What we don't ask when we belong
On Akeel Bilgrami's conditions for the unalienated life, and pizza as currency.
Once, there was a Tuck Shop without a shopkeeper.
You wandered in, grabbed what you needed, scribbled an entry in a register, and wandered right out. No locks, no cameras, no threat of being caught.
And still, nothing ever went missing. Not once.
The theme of the ‘un-alienated life’ has stalked me through a few chapters of my life, most recently in my lecture halls and academic texts. But perhaps the first time I looked it square in the face and said, 'Hey! I've heard them talk about you! Nice to finally put a name to the face' was when I was told of how the Tuck Shop in my school used to operate. It might very well be complete mythology since boarding school folklore has a way of burnishing ordinary events into moral parables, but I delight in even the slightest possibility of its truth.
Simply, the question of "What if I pay, but everyone else just walks off?"1 was never asked by anyone. It just didn’t belong to their world - at least not then, not there. This is the engine that animates what Akeel Bilgrami calls the un-alienated life. And here are its moving parts (do stay with me here):
1. The idea that this question never occurs to someone part of a 'high-trust' group is not a moral ideal, but a cognitive one. This cognitive architecture circumscribes not merely what we think, but what is thinkable.
2. In that sense, it is a way of relating, and not a conscious exercise but a mentality (and that is the exact term he uses). The foregone conclusion you’re operating from, is that you believe that you belong to a whole whose parts cannot be disengaged from each other. Two crucial points here:
2.1. This mentality, (alternatively, frame of reference; alternatively, paradigm) is not a prediction of how the rest will behave, as much as it is the spirit of the matter. Bilgrami's father said to him "let us see ourselves this way" - an invitation to inhabit a different story about who we are together.
2.2. Mentality (good, and especially if bad) is not compulsory. Bilgrami's offering to those of us who feel resigned or forced to ask ourselves the co-operation question2 is gently subversive in saying "dismount the treadmill!".
Stride to a different pace of being. Put on a differently tinted pair of glasses. Tune into a channel whose shadows and sounds reflect off your mind's eye in kinder, softer, warmer ways.
3. This optionality of mentality is but a different flavour of the idea that most walls are just lines on the floor and that we are condemned to be free. Can and will you choose to show up in the world differently?

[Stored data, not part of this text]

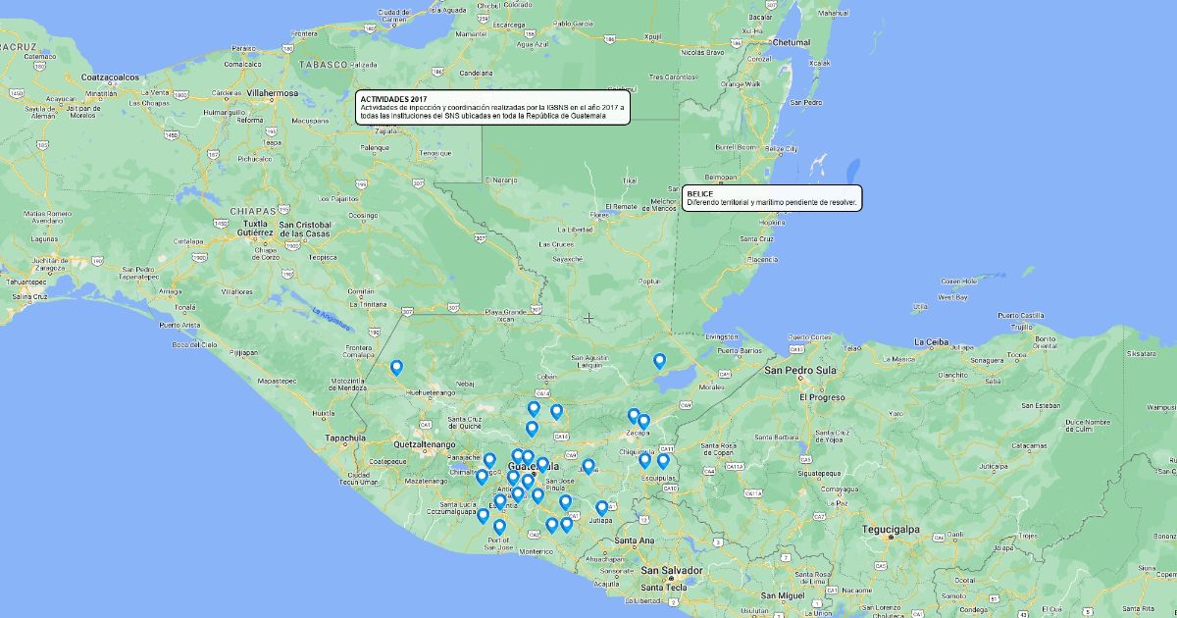
Task: Open the marker over Jalapa
Action: [x=589, y=467]
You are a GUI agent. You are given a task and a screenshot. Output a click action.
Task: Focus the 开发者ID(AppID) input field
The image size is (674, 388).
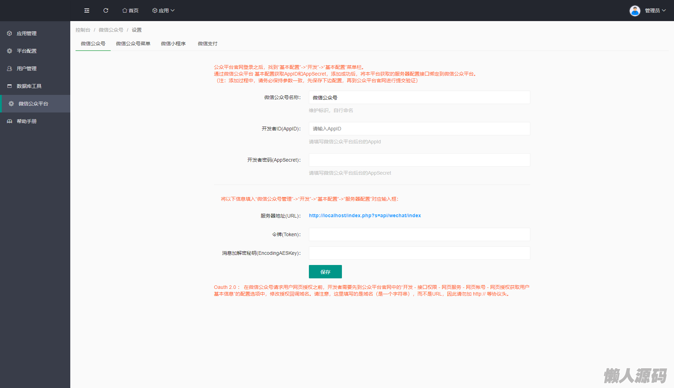419,129
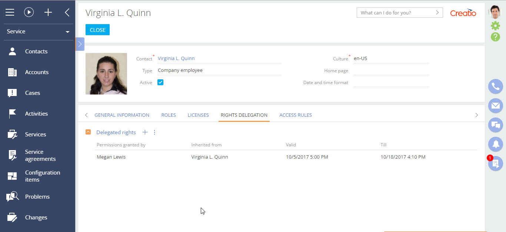Open the email envelope panel icon
Viewport: 506px width, 232px height.
pos(495,106)
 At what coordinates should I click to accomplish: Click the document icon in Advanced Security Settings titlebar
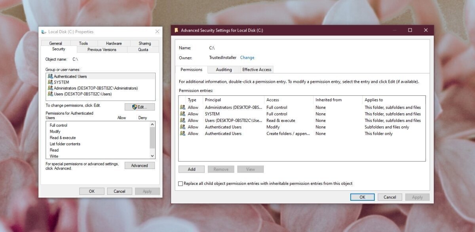coord(176,30)
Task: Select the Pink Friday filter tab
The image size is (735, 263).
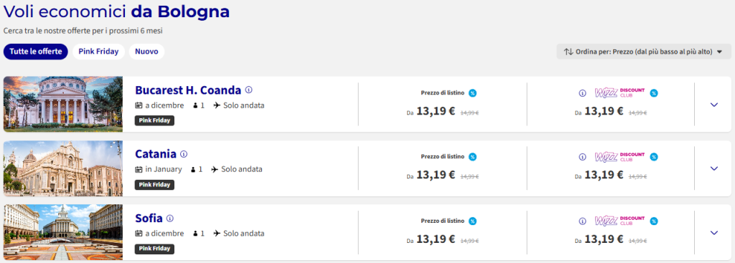Action: click(x=98, y=52)
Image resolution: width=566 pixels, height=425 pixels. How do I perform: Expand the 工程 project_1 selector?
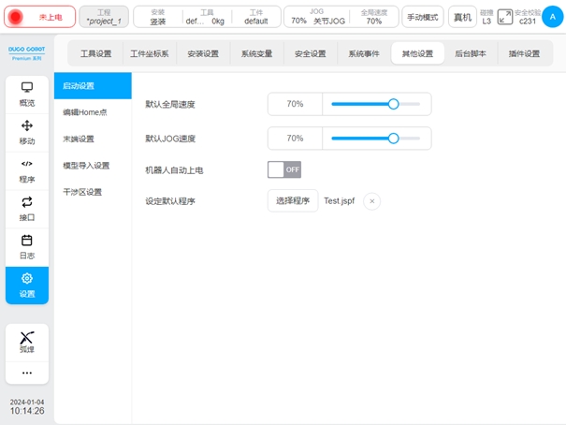tap(104, 17)
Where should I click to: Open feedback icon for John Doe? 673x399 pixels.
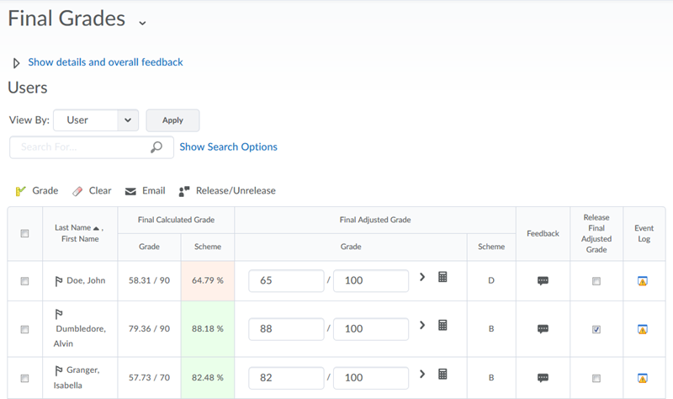[543, 281]
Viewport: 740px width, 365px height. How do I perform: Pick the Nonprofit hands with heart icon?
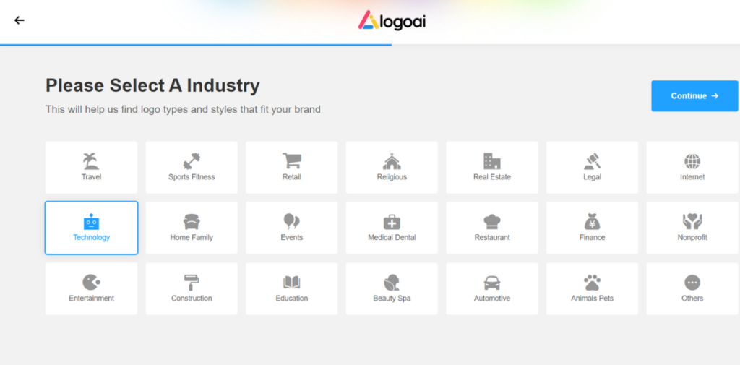click(692, 221)
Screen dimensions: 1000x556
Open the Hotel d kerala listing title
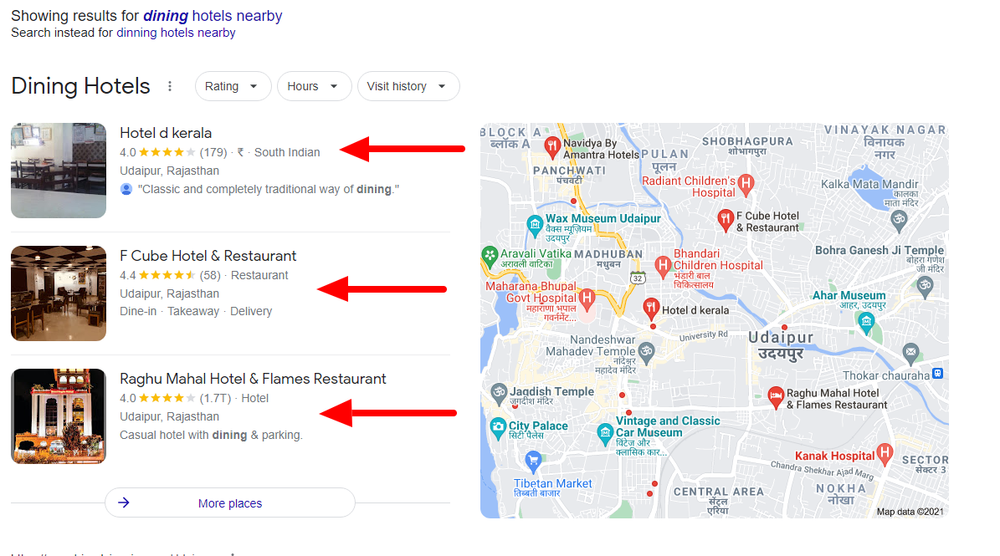pos(166,133)
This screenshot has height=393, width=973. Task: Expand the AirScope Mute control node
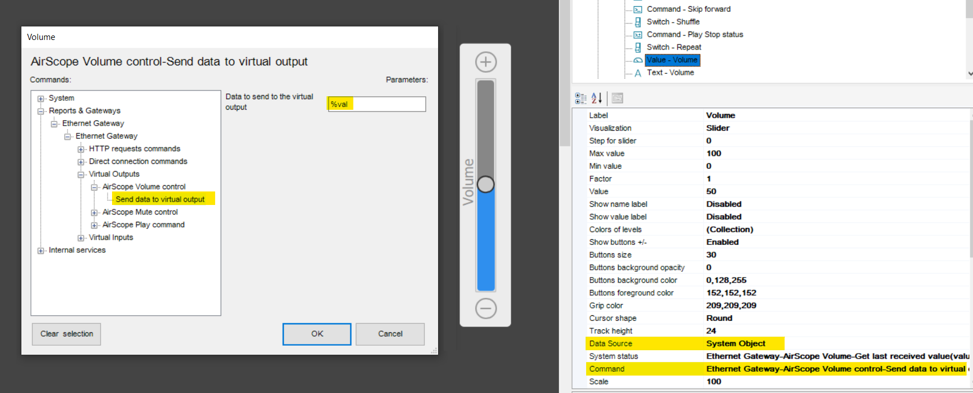(x=94, y=213)
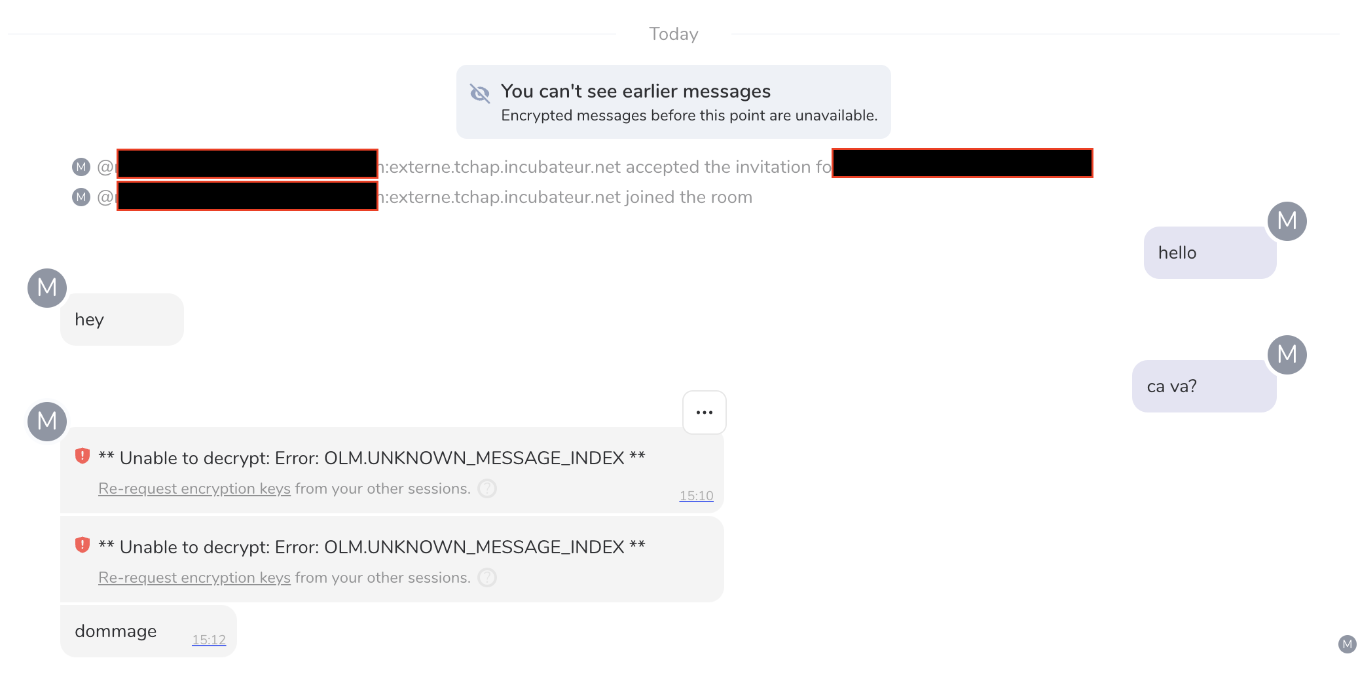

4. The unconscious and automatic nature of such a mentality also means that its existence is only felt through its absence. When this mentality lapses, and you feel like a stranger in your own life, you notice what there is a lack of. This manifests in trite, tried and tested ways: bribing people to show up for supposedly shared endeavours with mandatory attendance or pizza3; feeling like you must pay for people to want to write for your community magazine; the dis-ease you feel (and you’re not quite sure why) when you hear manufactured labels of over-familiarity in corporate settings - hearing managers address subordinates as "family” while maintaining hierarchies that make familial care impossible.
Most of us live this way, without community or commons (cultural and physical both: almost all third places in modern cities are paid, and is it really a third place if you’re made to pay for it? And if it is, do the poor not deserve third places? What if you cannot afford admission into belonging? Bring back town squares.)
This is what it means to live an alienated, disengaged life.
There is good news and bad news.
The good news is that an alienated life is not inescapable. Bilgrami points to ‘pockets of unalienatedness even amidst our alienated modernity that we so lament’. He says these emerge when we deliberate from different ‘frames’.
I take this to mean something adjacent to the mentality exercise we have been referencing until now. Beyond (but really, in conjunction with) this cognitive dimension, I’d like to suggest that these pockets may also exist spatially and temporally: intentional communities, grassroots organisations, lots of boarding schools, communes, and admittedly, cults.4
The bad news is only bad inasmuch as it is tough news: it is upon us to create these frames (in space, time and thinking) for unalienatedness. This is hard work requiring either tremendous courage, magnificent indifference or radical clarity (in the kind of world I inhabit, at least).
To resist being swept into institutional machinery that deposits you at the start line of a race you weren’t aware you signed up for - that is tough.5 Even tougher is to waddle aside before the starting gun is fired, only to find yourself alone on the sidelines. You’re damned if you do, damned if you don’t. At least the exhaustion from running this race can be dulled by energy drinks and motivational slogans.
What salve exists for the solitude of standing at the sidelines? You begin to wonder if the problem is you, and not the race. You cycle through moralizing (don't others feel responsible for something larger?) and mistrusting; doubting (is my discomfort just fear of hard work and a life of linear progress? am I rationalizing personal inadequacy?) and distrusting; all the while restlessly searching for the ‘regular’ tracks of the world that you seem to have lost somewhere along the way.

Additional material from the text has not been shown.